▶ _Exercise_
Search the records below for the word "agent". Pull out each line that has it.

++++ Input data

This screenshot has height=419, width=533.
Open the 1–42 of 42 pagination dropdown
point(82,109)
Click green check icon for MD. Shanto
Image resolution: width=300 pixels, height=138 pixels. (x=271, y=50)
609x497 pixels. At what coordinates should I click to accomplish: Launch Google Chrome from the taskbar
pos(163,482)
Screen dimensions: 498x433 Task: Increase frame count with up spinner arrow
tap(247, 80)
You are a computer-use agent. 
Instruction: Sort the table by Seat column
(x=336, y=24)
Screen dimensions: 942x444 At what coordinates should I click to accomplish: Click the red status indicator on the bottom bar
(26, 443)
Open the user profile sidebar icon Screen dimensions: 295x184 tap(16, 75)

++++++++
++++ Input data

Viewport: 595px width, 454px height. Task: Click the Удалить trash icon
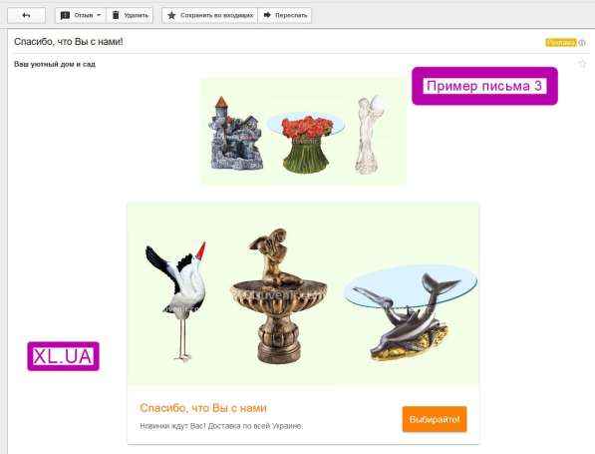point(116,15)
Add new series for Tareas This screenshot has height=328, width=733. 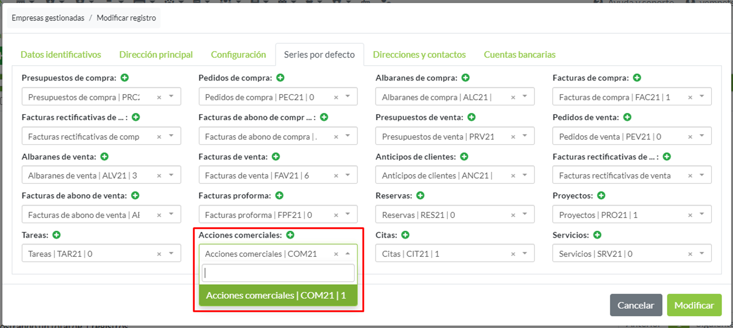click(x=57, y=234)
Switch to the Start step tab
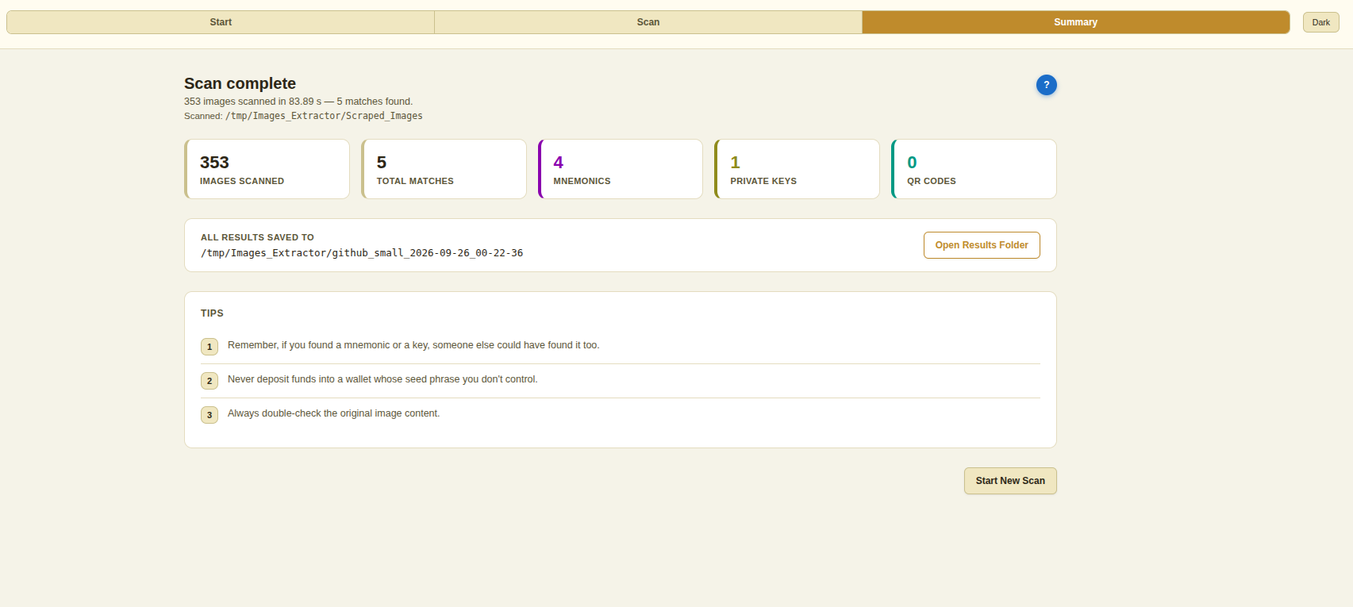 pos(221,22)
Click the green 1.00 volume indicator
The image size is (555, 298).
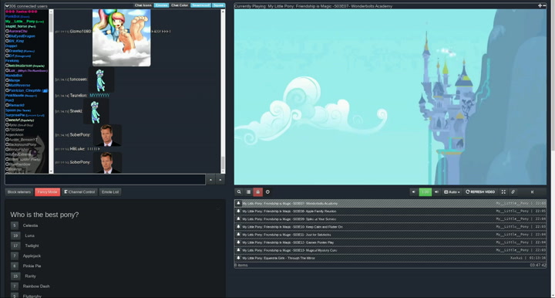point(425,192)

++++++++
++++ Input data

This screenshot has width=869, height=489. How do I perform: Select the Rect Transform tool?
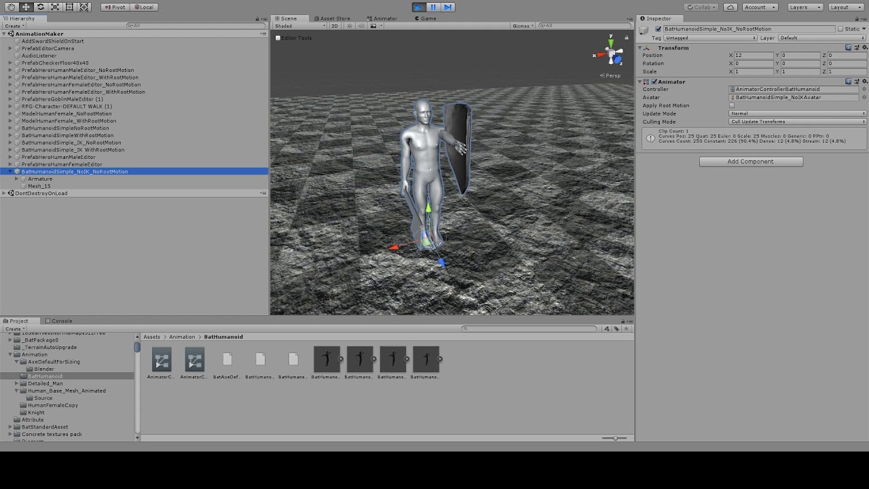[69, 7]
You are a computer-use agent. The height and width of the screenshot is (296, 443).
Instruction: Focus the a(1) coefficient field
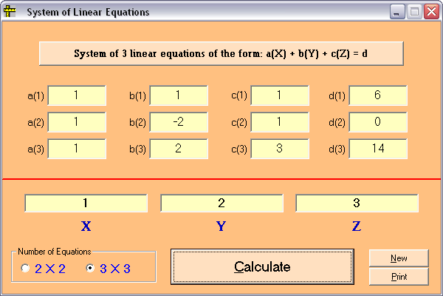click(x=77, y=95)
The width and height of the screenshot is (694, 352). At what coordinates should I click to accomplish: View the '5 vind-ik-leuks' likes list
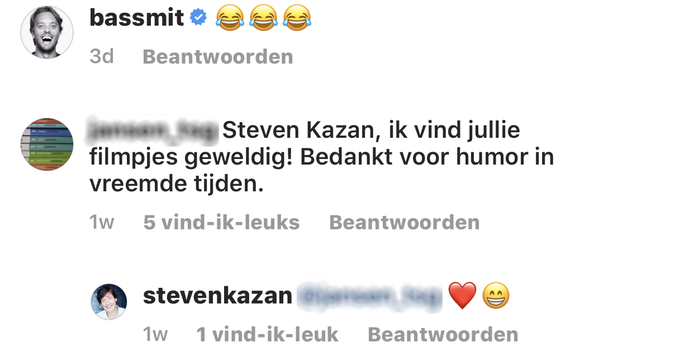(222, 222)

++++++++

▶ _Answer box_
You are a computer-use agent. 
You are a computer-use agent. The height and width of the screenshot is (296, 443).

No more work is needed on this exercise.